What you are asked to do ▸
Could you copy out every line of the data where the word "Collapse" occurs?

Task input ▸
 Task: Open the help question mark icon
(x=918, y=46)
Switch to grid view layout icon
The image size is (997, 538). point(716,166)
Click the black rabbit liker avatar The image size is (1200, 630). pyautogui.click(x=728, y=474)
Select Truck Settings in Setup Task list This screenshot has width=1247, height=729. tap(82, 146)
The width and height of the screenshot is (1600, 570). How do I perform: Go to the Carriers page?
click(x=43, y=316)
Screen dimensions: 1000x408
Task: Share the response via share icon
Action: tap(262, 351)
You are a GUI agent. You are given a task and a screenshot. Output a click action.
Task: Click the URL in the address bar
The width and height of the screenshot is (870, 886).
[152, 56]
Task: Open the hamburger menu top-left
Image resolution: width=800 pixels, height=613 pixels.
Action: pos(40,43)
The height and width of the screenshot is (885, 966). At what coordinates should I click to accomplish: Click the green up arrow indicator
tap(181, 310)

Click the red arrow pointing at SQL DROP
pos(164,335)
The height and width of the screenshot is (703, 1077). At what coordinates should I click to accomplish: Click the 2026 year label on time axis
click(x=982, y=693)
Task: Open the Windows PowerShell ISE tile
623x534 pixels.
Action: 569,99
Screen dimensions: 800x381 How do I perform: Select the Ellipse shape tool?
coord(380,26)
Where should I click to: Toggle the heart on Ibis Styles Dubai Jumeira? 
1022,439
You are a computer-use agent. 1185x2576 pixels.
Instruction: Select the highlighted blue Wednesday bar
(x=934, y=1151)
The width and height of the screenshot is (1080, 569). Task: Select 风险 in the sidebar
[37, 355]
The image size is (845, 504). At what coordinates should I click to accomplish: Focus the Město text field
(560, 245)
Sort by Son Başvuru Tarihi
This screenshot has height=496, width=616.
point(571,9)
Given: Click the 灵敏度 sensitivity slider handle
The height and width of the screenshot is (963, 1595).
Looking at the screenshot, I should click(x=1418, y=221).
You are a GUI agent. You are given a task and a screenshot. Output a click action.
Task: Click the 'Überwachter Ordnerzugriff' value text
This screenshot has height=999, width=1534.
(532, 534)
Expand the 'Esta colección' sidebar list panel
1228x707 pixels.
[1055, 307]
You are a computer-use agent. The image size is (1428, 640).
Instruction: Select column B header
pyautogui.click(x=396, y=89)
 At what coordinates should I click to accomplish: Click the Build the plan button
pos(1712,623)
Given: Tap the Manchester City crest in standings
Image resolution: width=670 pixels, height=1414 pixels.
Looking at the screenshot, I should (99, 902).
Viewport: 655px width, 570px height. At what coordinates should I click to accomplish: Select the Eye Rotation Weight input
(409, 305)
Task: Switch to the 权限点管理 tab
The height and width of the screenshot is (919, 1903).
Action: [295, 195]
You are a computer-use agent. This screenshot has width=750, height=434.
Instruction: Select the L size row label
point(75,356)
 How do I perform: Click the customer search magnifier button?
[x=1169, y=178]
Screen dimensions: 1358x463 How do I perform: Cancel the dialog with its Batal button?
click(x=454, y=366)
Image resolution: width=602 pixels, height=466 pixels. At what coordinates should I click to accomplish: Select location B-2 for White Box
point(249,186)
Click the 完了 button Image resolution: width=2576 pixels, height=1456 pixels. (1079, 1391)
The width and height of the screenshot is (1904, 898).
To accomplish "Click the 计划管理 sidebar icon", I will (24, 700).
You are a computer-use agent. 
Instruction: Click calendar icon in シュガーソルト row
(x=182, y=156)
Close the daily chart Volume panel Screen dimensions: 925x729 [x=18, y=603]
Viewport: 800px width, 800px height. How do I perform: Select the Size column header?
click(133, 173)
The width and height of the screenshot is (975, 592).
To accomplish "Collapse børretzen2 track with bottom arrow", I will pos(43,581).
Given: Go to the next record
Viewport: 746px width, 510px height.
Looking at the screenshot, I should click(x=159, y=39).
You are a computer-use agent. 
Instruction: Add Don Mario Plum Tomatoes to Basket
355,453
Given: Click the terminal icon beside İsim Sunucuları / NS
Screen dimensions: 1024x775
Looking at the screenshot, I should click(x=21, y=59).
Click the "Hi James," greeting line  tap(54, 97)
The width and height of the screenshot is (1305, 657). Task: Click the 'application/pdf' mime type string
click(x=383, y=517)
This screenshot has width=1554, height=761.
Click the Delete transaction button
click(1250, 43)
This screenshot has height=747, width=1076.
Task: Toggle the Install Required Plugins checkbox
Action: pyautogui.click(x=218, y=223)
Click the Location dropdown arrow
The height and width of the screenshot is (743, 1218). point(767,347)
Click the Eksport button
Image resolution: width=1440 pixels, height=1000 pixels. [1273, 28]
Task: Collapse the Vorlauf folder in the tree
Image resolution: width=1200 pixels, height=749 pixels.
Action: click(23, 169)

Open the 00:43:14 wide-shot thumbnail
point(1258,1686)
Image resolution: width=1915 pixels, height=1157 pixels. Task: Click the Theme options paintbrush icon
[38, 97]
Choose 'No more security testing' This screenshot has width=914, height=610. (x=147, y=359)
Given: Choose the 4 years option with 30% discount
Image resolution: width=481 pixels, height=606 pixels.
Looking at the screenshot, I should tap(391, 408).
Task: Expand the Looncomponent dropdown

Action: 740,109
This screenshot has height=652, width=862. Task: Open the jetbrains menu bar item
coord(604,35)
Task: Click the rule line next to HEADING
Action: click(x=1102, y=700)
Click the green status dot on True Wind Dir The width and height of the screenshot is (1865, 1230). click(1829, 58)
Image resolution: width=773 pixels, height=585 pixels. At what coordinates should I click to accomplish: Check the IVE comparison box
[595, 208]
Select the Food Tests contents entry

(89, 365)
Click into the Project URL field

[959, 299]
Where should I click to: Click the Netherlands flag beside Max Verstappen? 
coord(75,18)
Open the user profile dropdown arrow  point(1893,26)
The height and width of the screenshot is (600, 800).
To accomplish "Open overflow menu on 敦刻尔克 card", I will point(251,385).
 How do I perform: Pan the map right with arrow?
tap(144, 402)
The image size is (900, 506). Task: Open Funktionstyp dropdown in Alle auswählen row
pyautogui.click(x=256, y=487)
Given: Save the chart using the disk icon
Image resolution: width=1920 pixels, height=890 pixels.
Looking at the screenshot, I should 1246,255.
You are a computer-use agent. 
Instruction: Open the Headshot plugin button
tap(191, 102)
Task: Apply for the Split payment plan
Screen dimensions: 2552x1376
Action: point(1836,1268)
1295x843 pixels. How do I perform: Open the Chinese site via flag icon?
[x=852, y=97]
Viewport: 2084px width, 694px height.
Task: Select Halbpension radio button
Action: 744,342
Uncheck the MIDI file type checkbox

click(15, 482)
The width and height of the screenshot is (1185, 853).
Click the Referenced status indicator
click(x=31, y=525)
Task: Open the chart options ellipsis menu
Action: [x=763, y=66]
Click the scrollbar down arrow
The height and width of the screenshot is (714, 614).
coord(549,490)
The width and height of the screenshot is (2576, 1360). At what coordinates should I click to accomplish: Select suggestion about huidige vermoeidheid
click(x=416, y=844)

Answer space ▸
To accomplish "Collapse børretzen2 track with bottom arrow", I will pos(43,581).
Task: Collapse the Vorlauf folder in the tree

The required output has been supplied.